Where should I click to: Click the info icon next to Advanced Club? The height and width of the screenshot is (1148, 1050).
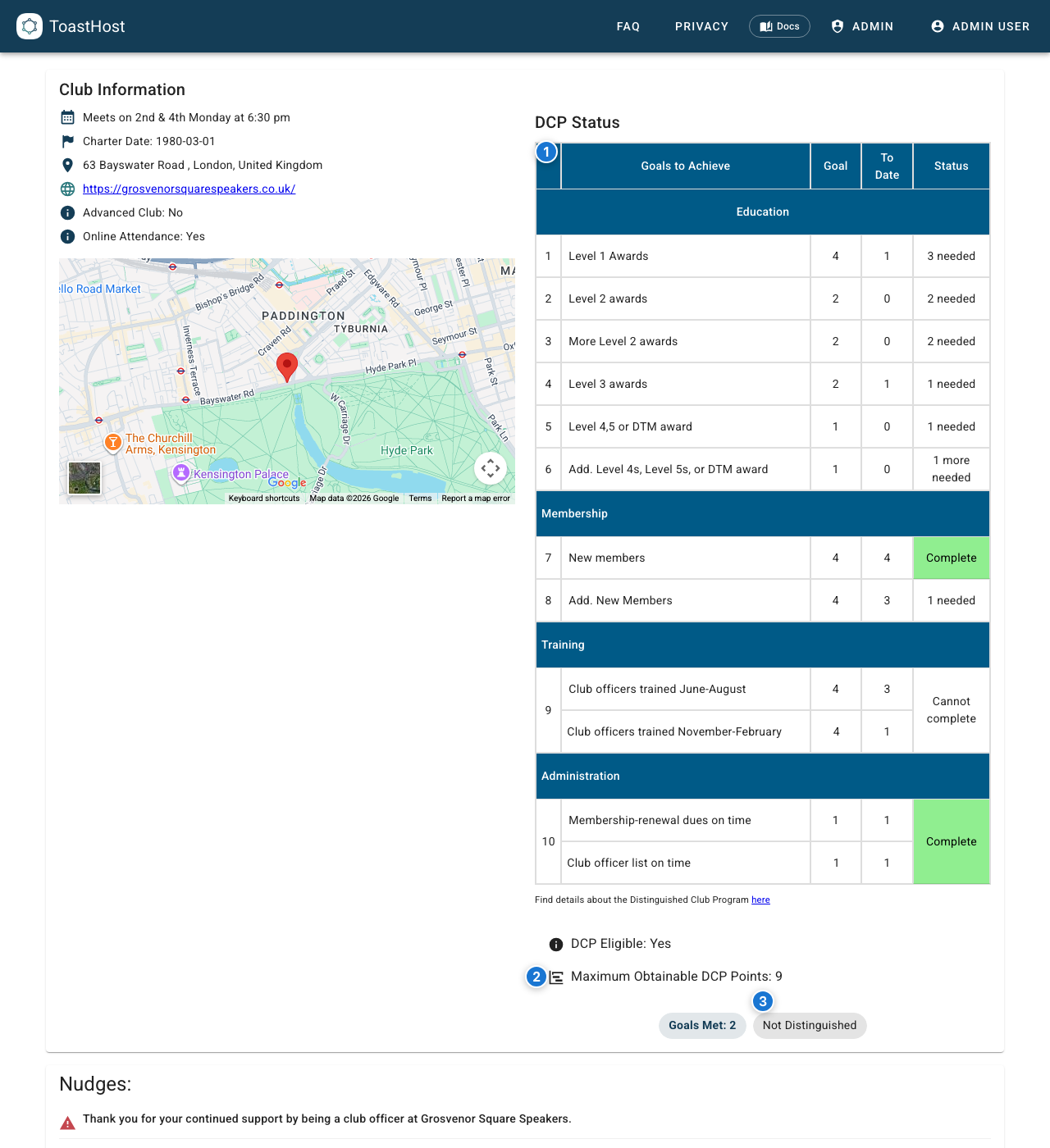[x=67, y=212]
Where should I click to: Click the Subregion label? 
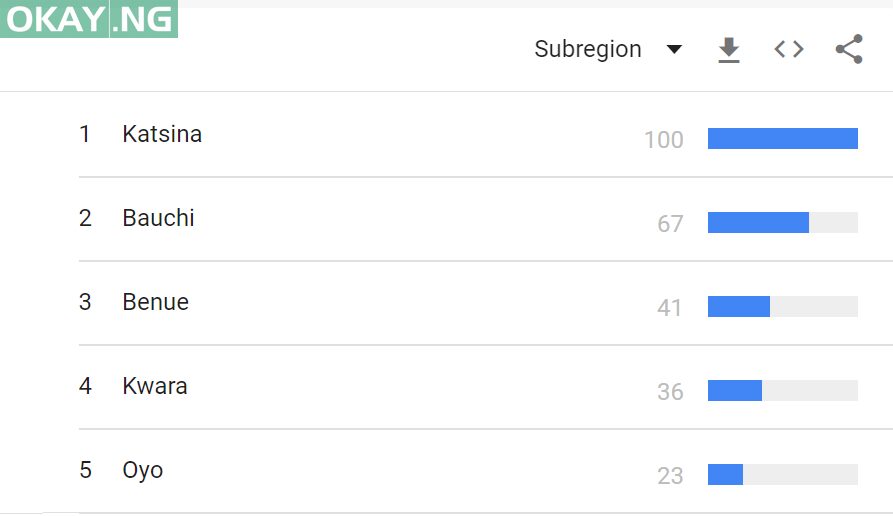coord(588,49)
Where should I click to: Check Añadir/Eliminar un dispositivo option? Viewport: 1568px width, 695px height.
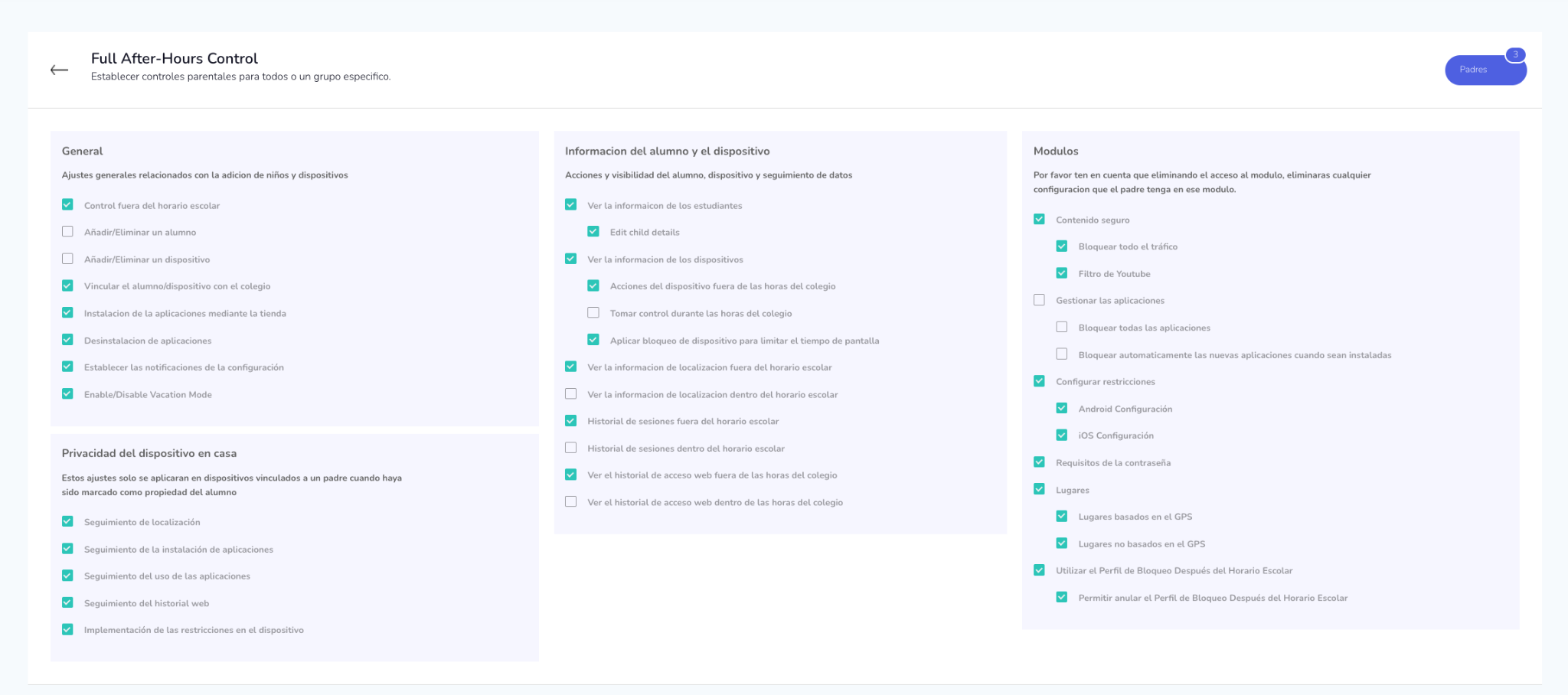point(67,259)
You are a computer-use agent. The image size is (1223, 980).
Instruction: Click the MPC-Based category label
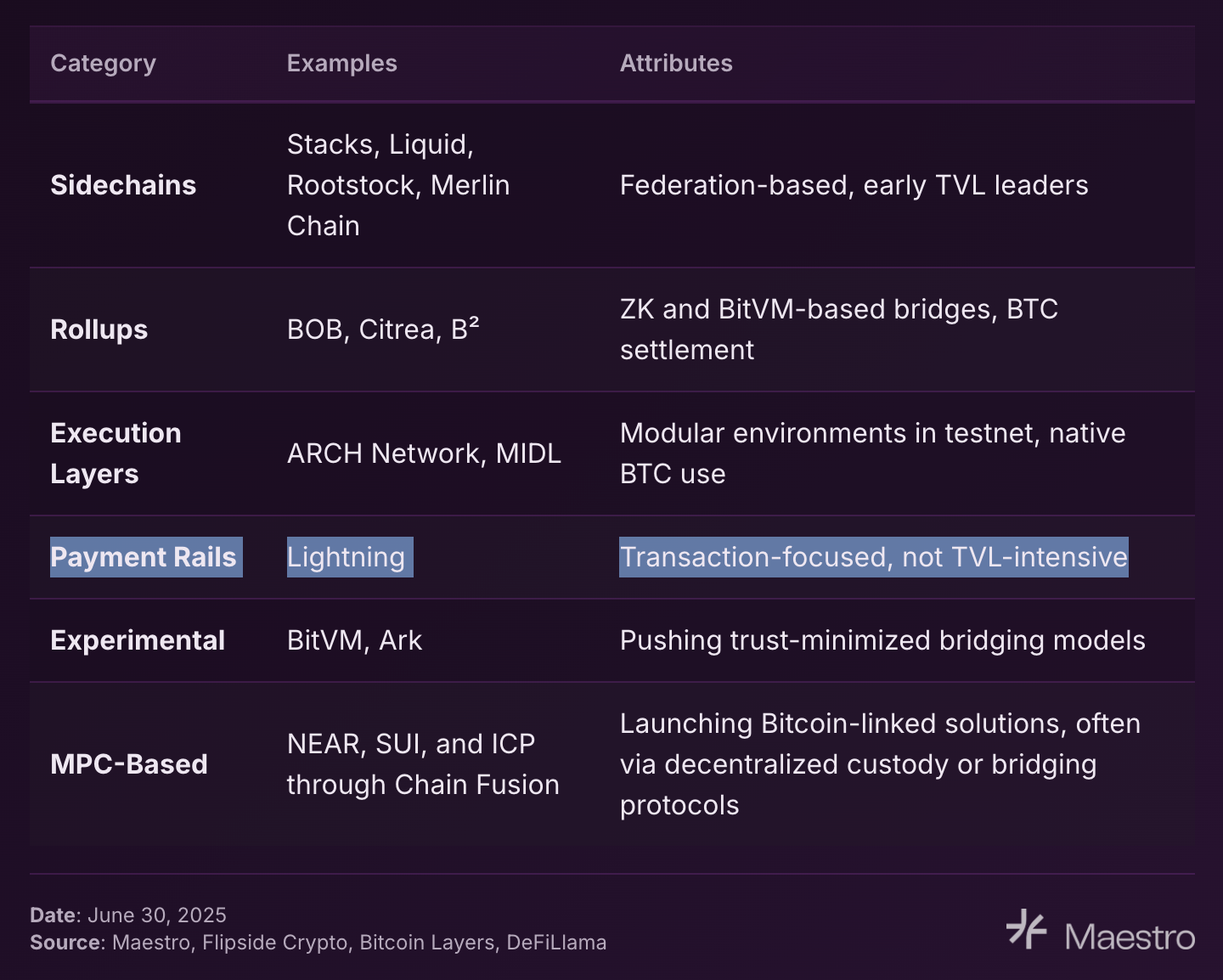(129, 764)
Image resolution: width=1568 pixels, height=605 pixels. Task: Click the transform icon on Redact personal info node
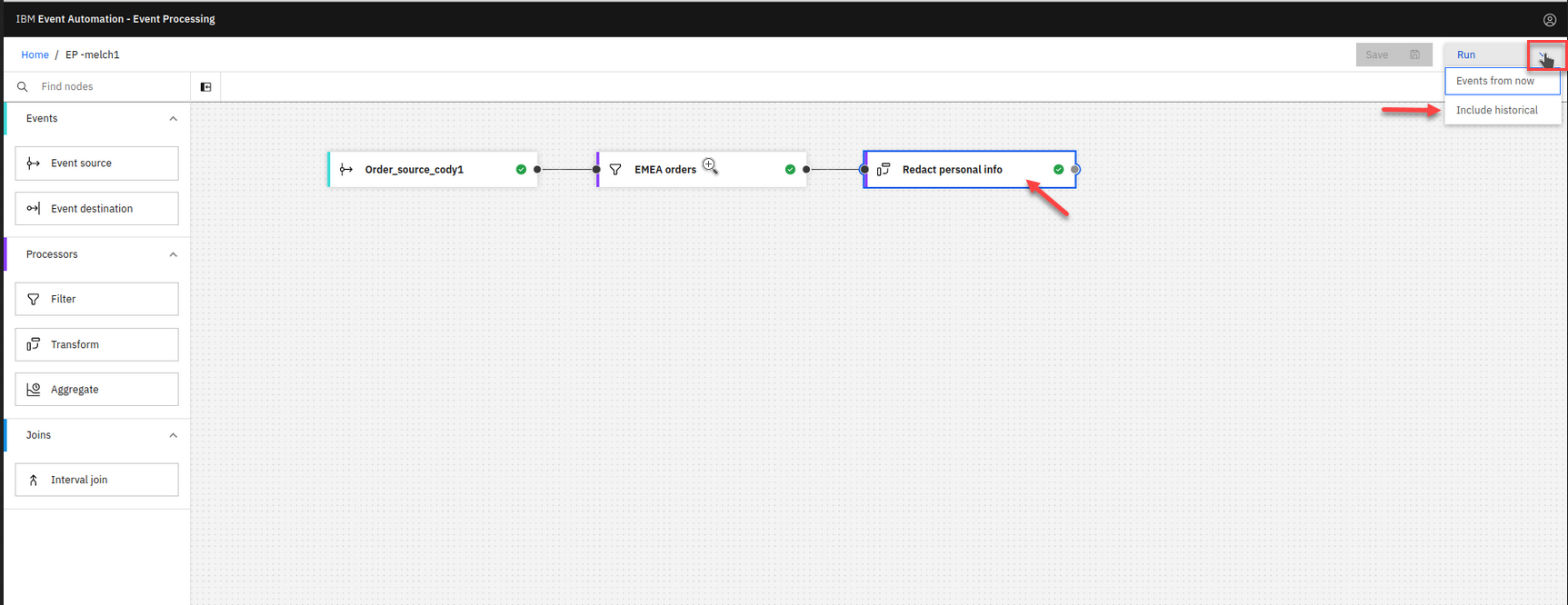884,170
-- -- --
_REQUIRED ACTION:_
The lines to retype begin with the one containing "You are a computer-use" and end with the last line of the records. Reproduce them exactly and omit the pictures.

_OUTPUT FOR THIS TASK:_
You are a computer-use agent. The image size is (1223, 980).
Instruction: Click the MPC-Based category label
(129, 764)
Image resolution: width=1568 pixels, height=605 pixels. Task: Click the transform icon on Redact personal info node
884,170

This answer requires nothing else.